» **Data extract**:
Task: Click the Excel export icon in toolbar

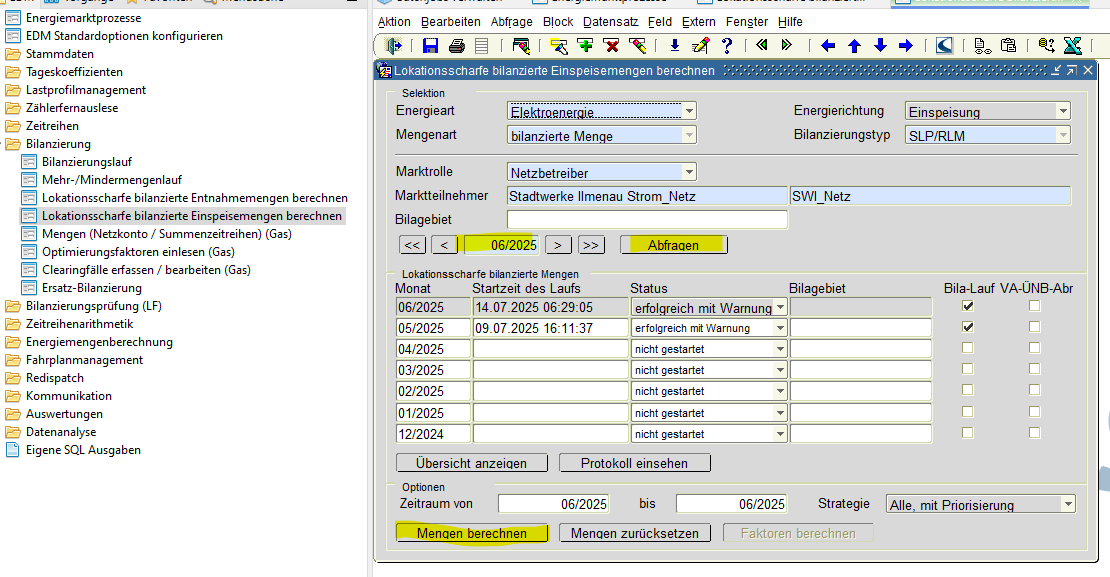Action: 1072,45
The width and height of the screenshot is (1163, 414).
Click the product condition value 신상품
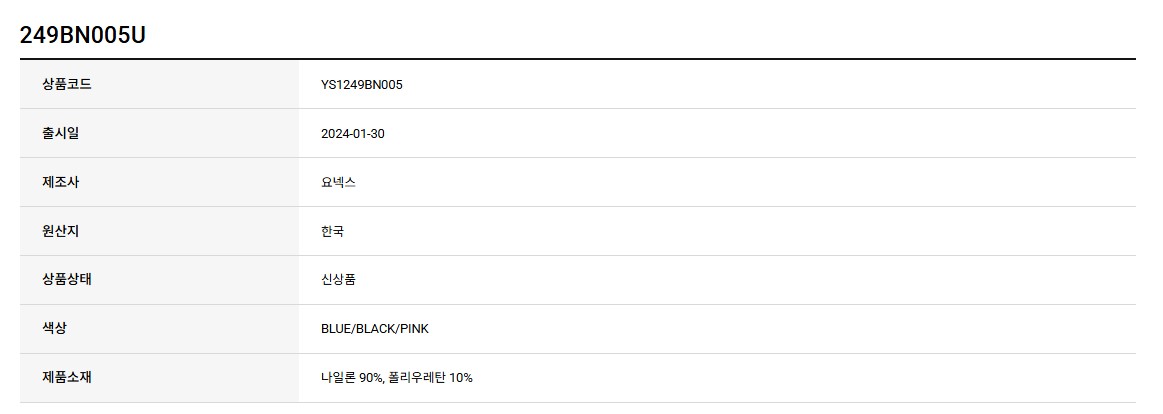[338, 280]
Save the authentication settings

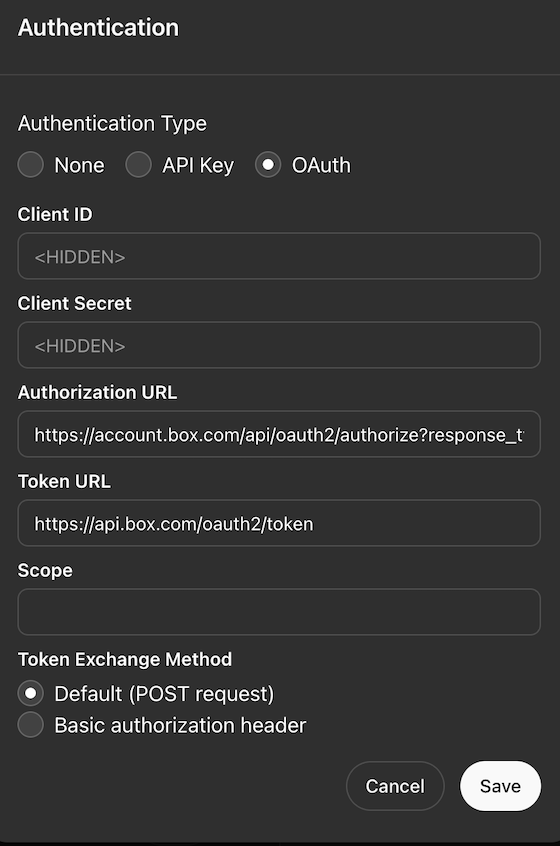coord(500,786)
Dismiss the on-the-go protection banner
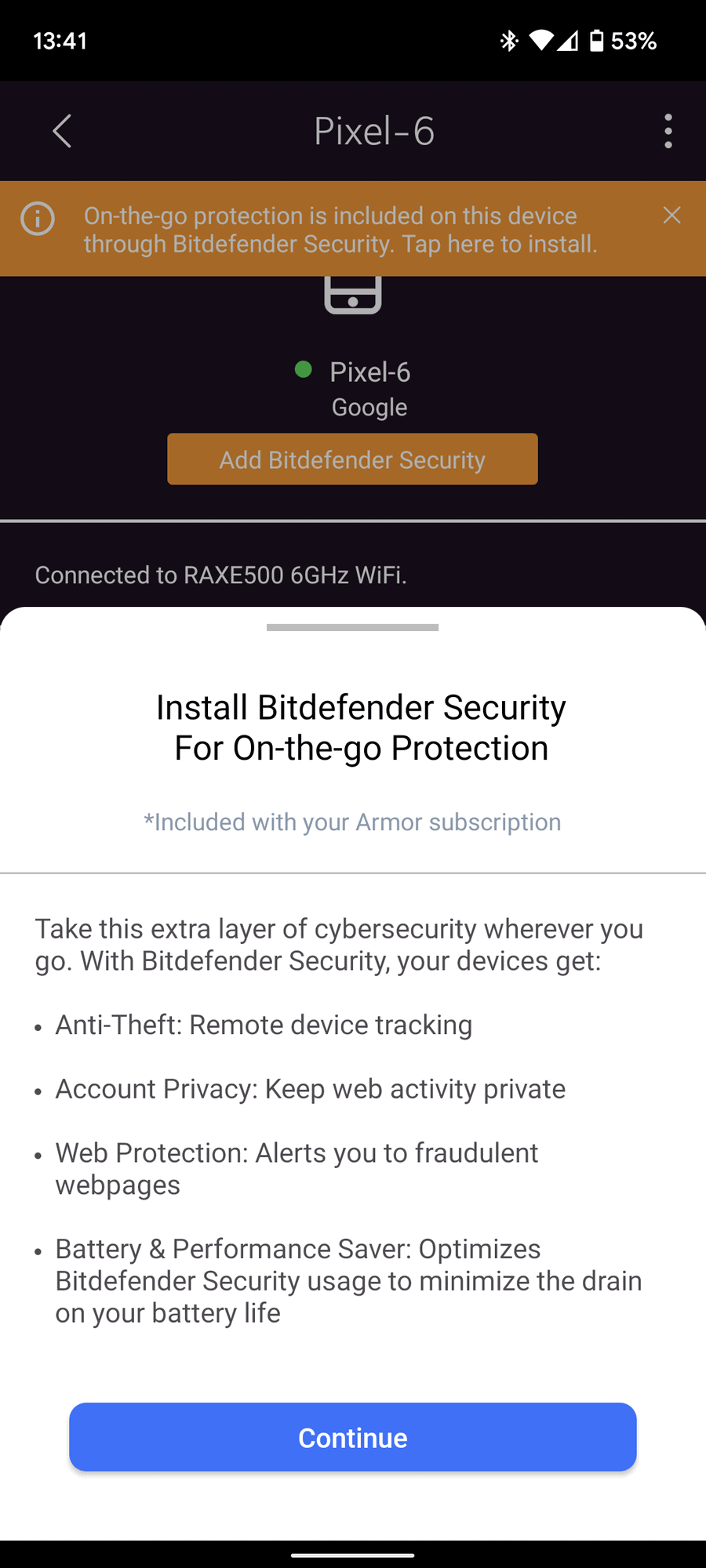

» **What is needed**: Rewrite all of the material, replacing each "Click" with "Select" and keeping everything else the same. Leave the pictures out.

» **Answer for the task**:
Task: Select the Excel export icon in toolbar

Action: 1072,45
The width and height of the screenshot is (1163, 414).
Select the product condition value 신상품
[338, 280]
Save the authentication settings

coord(500,786)
Dismiss the on-the-go protection banner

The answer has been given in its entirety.